(Records on where items appear)
+-------+

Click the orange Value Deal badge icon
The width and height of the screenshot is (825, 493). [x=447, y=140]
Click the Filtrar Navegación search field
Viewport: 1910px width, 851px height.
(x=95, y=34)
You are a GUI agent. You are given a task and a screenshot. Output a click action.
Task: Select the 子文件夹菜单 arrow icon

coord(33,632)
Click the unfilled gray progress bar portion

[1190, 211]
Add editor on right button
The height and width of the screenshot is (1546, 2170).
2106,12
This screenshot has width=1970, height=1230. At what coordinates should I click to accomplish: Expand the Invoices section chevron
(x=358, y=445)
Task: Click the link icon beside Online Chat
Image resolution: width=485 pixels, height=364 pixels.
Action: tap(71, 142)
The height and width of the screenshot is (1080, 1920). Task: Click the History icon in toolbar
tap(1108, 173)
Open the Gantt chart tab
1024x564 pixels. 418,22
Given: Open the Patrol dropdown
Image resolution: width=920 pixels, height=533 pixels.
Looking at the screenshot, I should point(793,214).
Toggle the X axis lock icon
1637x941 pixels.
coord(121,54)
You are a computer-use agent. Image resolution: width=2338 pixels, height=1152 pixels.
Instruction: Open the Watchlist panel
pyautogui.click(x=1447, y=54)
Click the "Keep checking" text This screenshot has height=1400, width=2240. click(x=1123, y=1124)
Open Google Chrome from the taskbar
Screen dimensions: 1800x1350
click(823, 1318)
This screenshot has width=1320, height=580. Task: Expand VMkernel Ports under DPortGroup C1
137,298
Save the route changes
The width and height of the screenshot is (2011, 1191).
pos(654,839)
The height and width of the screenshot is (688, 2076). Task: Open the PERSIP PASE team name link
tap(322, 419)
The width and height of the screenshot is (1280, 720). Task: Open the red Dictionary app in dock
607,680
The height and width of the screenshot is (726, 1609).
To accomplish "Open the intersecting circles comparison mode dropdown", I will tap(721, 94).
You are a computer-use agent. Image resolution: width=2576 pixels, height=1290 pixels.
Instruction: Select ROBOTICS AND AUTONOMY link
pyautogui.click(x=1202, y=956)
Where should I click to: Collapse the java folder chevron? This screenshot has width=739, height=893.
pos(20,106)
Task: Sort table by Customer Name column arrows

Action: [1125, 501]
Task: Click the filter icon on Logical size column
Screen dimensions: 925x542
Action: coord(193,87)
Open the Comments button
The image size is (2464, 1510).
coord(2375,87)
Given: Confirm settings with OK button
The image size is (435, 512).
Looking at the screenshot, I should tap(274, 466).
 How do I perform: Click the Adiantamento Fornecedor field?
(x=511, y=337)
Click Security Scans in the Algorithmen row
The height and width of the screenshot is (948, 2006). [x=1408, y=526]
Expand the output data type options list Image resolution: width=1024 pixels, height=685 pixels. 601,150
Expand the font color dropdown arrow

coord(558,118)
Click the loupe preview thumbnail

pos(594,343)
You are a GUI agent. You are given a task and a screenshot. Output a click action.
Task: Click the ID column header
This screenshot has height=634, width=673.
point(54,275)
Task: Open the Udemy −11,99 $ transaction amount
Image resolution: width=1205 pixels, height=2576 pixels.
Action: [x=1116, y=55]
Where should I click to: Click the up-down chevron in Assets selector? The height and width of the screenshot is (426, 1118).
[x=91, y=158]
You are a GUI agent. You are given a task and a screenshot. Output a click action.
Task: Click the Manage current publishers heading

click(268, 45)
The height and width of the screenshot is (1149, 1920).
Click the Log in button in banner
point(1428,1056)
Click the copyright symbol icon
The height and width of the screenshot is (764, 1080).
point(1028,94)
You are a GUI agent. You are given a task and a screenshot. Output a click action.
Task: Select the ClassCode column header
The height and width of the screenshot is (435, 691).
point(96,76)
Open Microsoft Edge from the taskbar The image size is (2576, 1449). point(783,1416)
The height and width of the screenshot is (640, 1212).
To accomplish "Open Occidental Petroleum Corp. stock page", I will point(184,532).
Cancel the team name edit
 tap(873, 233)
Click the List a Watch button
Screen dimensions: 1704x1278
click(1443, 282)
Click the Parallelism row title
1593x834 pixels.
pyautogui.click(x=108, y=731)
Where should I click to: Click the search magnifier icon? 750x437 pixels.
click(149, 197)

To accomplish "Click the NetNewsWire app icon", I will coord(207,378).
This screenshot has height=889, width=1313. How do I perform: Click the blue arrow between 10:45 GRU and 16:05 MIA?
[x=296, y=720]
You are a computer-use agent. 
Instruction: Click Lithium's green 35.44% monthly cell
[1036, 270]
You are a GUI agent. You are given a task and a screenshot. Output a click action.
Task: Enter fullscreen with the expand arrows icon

+-------+

Rename "Patrol" to "Squad" in everything from "Given: Open the Patrol dropdown" down to "coord(121,54)", then give those lines again with nothing else altered.

• _Complete output_:
Given: Open the Squad dropdown
Image resolution: width=920 pixels, height=533 pixels.
Looking at the screenshot, I should point(793,214).
Toggle the X axis lock icon
1637x941 pixels.
coord(121,54)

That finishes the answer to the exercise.